Did Queen Nefertiti ever rule ancient Egypt ?
Posted on Tuesday, 23 January, 2018 |


How powerful was Nefertiti ? Image Credit: CC BY-SA 4.0 Miguel Hermoso Cuesta
One Egyptologist has put forward the idea that Nefertiti was not quite as powerful as history suggests.
Famed for her beauty, Queen Nefertiti was propelled in to the public spotlight after a limestone and plaster sculpture of her head was discovered in 1912 by German excavator Ludwig Borchardt.

For many years, she was assumed to have held a position of great power in ancient Egypt, but how much influence did she really have over the kingdom and was she ever actually a pharaoh at all ?

Egyptologist Dr.

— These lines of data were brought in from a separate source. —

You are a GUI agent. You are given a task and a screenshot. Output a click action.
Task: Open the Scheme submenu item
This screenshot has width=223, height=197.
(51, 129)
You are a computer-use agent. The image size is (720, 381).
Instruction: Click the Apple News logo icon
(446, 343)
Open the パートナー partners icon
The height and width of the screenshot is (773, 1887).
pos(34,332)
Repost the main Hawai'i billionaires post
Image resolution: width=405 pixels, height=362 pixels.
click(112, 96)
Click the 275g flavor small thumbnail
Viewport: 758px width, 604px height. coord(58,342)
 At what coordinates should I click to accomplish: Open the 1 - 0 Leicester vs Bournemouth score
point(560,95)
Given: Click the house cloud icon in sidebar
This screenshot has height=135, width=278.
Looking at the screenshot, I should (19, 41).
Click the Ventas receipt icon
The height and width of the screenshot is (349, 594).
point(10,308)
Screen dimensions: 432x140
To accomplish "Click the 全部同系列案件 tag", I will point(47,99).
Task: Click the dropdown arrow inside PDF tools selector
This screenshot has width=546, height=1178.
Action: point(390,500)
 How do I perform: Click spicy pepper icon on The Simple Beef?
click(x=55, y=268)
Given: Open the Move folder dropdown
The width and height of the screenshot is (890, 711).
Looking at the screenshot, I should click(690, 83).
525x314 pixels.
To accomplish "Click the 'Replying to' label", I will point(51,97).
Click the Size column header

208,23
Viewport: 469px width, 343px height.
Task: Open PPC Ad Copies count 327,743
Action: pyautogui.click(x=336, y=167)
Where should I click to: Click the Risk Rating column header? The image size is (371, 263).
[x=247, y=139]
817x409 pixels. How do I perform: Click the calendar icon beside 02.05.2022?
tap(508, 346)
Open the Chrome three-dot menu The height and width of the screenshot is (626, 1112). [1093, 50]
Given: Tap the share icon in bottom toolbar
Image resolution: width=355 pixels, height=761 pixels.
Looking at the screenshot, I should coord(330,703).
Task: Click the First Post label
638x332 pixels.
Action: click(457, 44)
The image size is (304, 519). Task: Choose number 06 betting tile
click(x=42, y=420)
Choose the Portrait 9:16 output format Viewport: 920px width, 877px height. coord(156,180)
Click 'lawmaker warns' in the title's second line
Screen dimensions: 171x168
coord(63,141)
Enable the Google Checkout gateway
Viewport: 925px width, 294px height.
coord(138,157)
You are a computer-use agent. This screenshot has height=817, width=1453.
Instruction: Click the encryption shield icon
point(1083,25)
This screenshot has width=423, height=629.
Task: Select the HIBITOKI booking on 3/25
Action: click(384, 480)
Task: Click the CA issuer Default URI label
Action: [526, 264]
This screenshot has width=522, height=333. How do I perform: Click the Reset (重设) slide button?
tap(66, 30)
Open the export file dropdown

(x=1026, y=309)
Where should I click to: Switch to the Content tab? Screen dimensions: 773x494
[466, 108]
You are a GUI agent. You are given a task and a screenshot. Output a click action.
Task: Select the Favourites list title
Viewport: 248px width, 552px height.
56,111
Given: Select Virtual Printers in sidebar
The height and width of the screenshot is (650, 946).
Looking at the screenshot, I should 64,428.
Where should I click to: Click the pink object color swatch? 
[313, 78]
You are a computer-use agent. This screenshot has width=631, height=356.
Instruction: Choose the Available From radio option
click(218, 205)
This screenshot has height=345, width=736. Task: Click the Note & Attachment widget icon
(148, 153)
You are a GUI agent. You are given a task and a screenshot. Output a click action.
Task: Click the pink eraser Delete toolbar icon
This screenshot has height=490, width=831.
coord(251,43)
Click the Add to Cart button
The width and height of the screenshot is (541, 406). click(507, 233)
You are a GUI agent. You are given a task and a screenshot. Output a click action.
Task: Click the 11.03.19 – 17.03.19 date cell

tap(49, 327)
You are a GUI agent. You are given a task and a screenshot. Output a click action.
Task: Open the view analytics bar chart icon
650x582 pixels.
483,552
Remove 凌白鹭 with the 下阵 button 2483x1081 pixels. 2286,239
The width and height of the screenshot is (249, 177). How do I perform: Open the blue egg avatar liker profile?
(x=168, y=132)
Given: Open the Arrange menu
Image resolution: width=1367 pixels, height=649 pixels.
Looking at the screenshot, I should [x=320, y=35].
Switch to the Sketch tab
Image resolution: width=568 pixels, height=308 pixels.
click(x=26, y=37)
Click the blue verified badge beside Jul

Joyce Tyldesley certainly doesn't think so.

"Though most people and many Egyptologists believe Nefertiti was an unusually powerful royal woman, and possibly even a pharaoh, I believe this was not the case," she said.

"Her husband Akhenaten died around 1336 BC; Tutankhamun - who was possibly Nefertiti's son - became pharaoh in approximately 1336 BC. It has been argued that Nefertiti ruled Egypt, filling in this gap and perhaps influencing the early reign of Tutankhamen."

"But she wasn't born a royal, and for a non-royal woman to become king would have been unprecedented."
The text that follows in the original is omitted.